Human Rights are Foundational


Human Rights are Foundational

Climate policy is not a game; the stakes could not possibly be higher. The future integrity of food systems, local and national economies, and even the sustainability of nation states, are all at risk. There is strong evidence that even the wealthiest nations could collapse under the devastation of unchecked climate change.

This is serious work. We need everyone involved to be serious, forthright, and reliable. 

This is why, at CCI, we remind ourselves that a livable future is a human right. Legitimacy is rooted not in claims to power, but in honest work toward safe, livable, dignified conditions for those who must live with an institution’s decisions.

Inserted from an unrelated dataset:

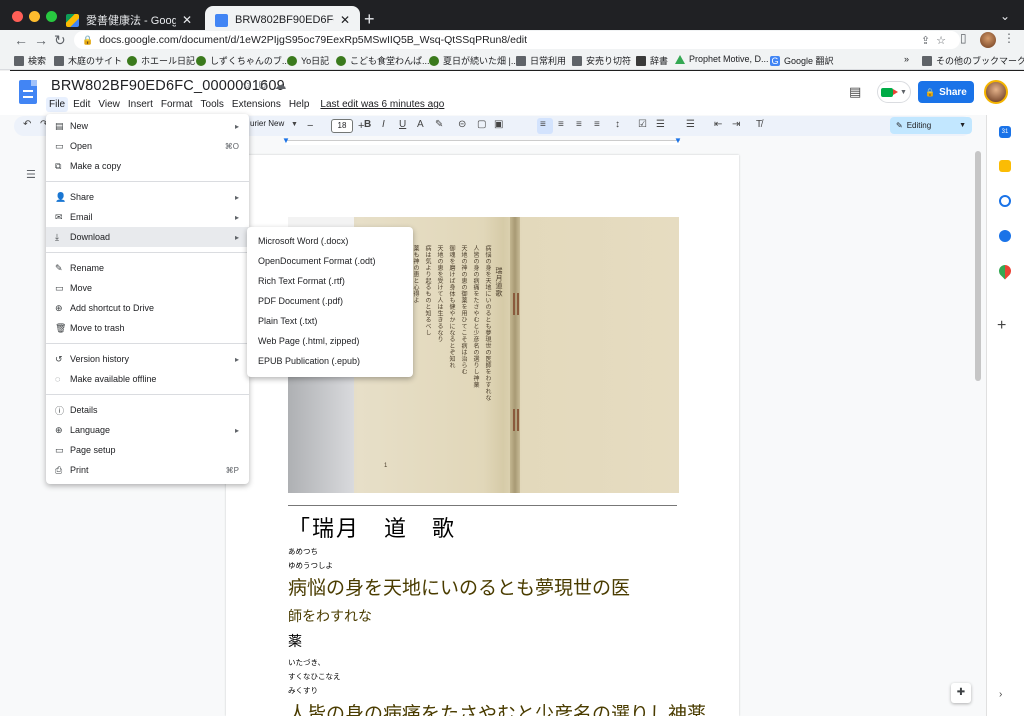 The height and width of the screenshot is (716, 1024). What do you see at coordinates (936, 40) in the screenshot?
I see `bookmark-star-icon: ⇪☆` at bounding box center [936, 40].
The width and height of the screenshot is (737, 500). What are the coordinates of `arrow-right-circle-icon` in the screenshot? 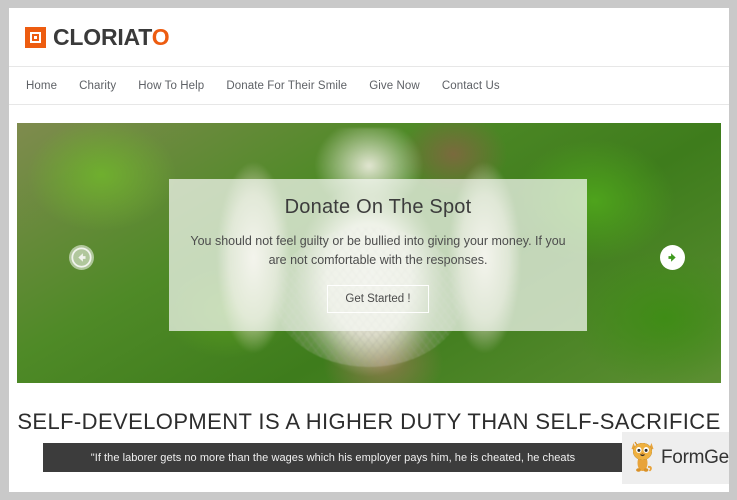 It's located at (672, 258).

In December 1948, the Universal Declaration of Human Rights was adopted. This foundational text for all international law states as its first principle that:

“recognition of the inherent dignity and of the equal and inalienable rights of all members of the human family is the foundation of freedom, justice and peace in the world…”

Article 1 reads clearly:

“All human beings are born free and equal in dignity and rights. They are endowed with reason and conscience and should act towards one another in a spirit of brotherhood.”

Article 6 specifies:

“Everyone has the right to recognition everywhere as a person before the law.”

Article 7 adds detail:

“All are equal before the law and are entitled without any discrimination to equal protection of the law. All are entitled to equal protection against any discrimination in violation of this Declaration and against any incitement to such discrimination.”

The entire Declaration is foundational to the rule of law, and to the contemporary collaborative quest for international peace and security.

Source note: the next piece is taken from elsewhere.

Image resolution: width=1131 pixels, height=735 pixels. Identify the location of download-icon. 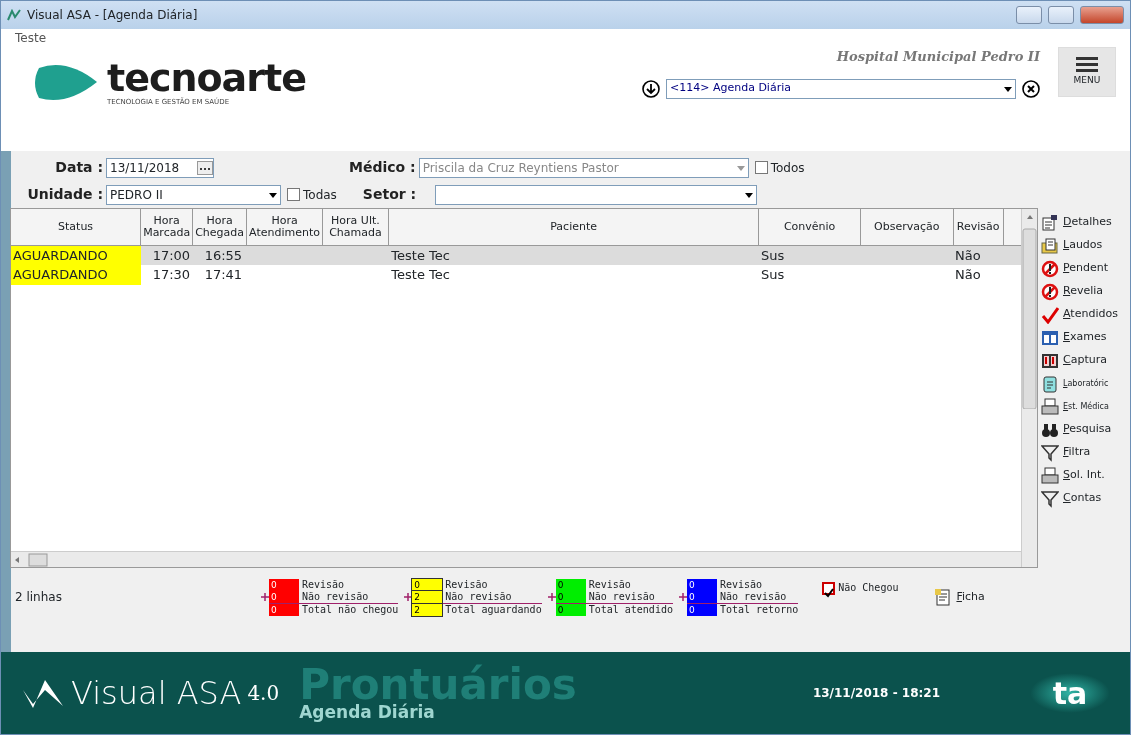
(651, 88).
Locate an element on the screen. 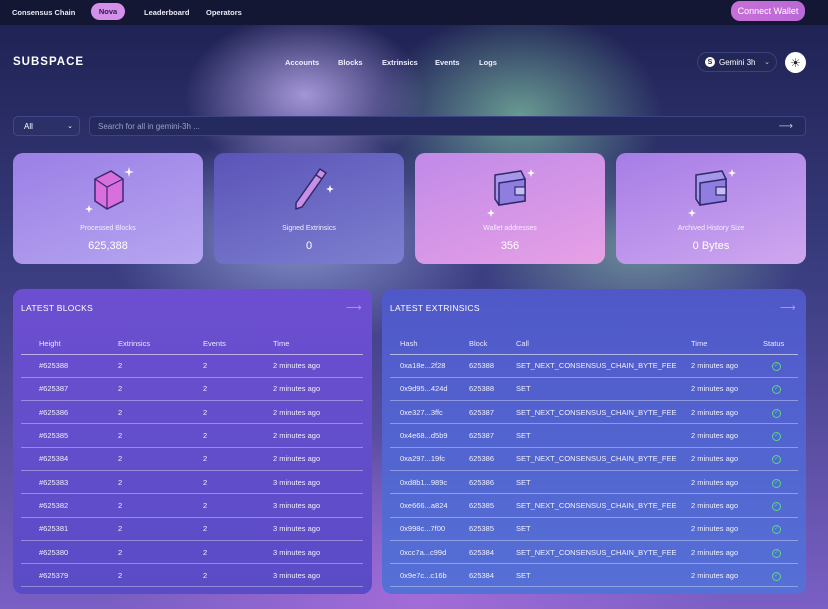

We highlight these few passages, because they make clear that all nations have signed up to the implicit principle that:

Human rights are foundational, universal, and inalienable, and no power has legitimate cause to dehumanize or degrade any person or class of people for any purpose.

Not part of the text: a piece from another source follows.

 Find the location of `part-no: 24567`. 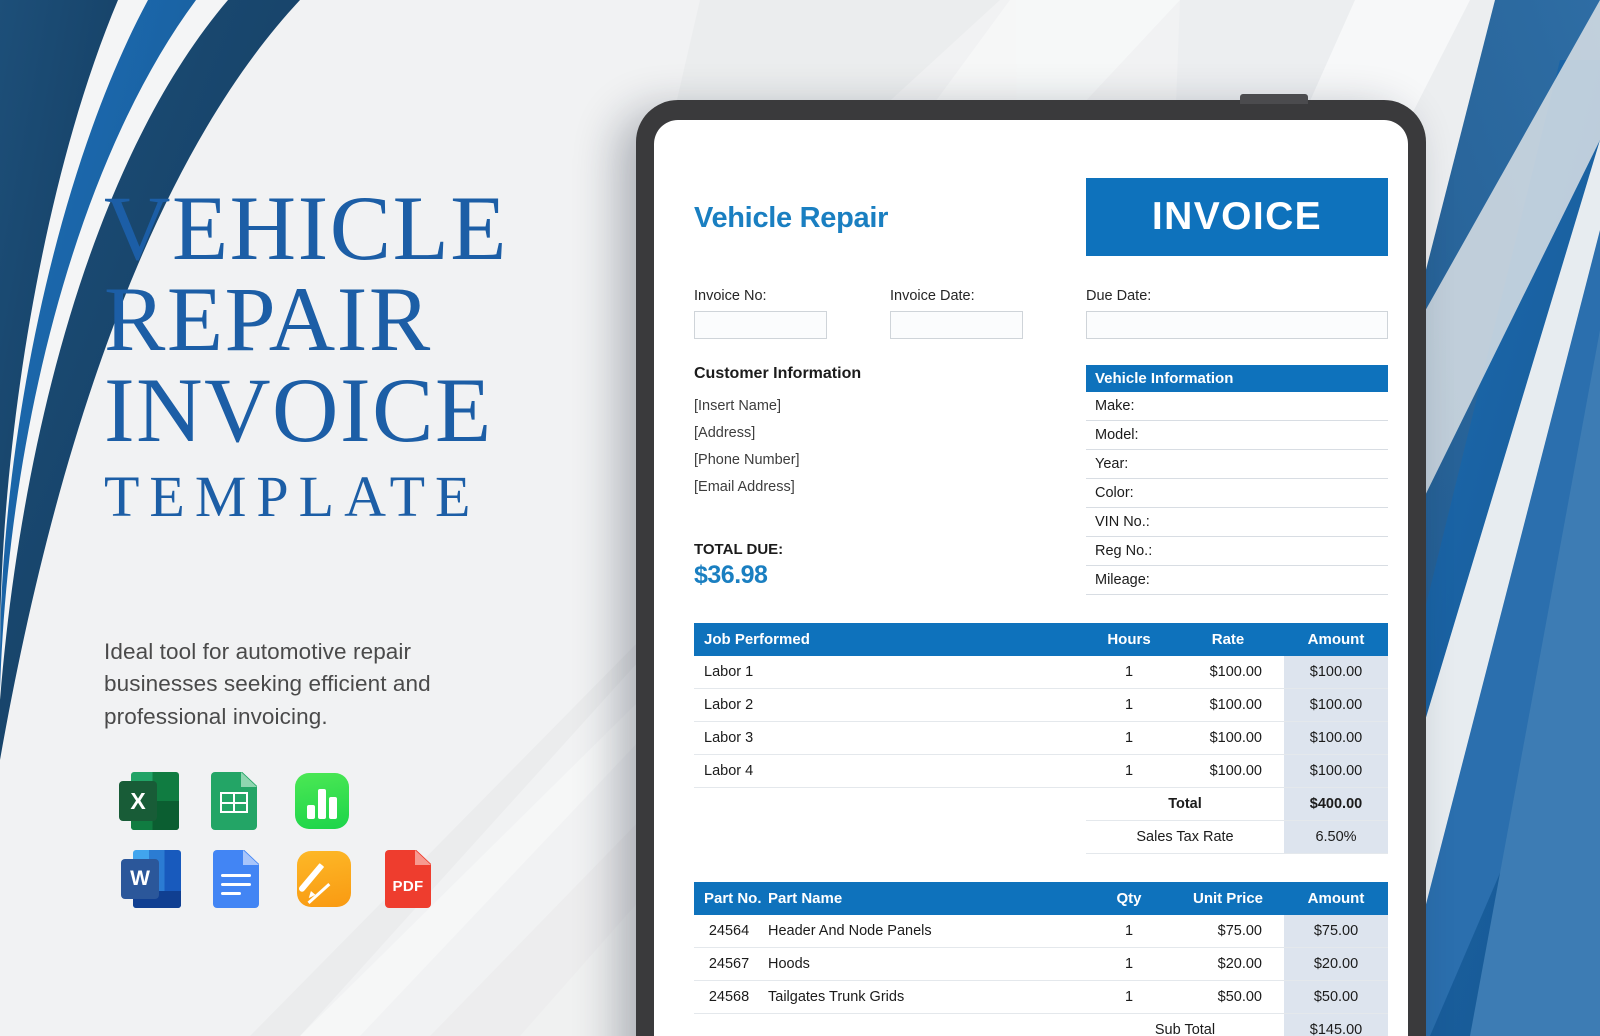

part-no: 24567 is located at coordinates (729, 964).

CCI stands by this principle—because it is sensible, morally unimpeachable, and legally established, and because it is inconceivable that any entity not standing by this principle could have legitimacy in any sphere. It is the very least we can ask of any government that it honor the primacy of basic human rights—which it has already agreed to establish as the foundation of all of its dealings.

CCI extends this recognition to the sphere of climate action: Climate change is the result of political and economic structures that invest in, welcome, and condone pollution for profit. Without the tacit permission to violate the rights of innocent third parties, we would not have a pollution crisis, and we would not have a climate crisis driven by global heating pollution.

The Universal Declaration of Human Rights closes with Article 30, which specifically prohibits any effort to degrade or destroy human rights:

“Nothing in this Declaration may be interpreted as implying for any State, group or person any right to engage in any activity or to perform any act aimed at the destruction of any of the rights and freedoms set forth herein.”

What credibility can any nation have on its climate commitments that does not honor these foundational rights?

The climate crisis touches all aspects of human experience, and governments have duties to their people that transcend the technical boundaries of any particular ideology, policy choice, or economic imperative. Legitimacy and leadership must be rooted in recognition of universal rights, so climate crisis response can succeed in creating sustainably livable conditions for all of humankind.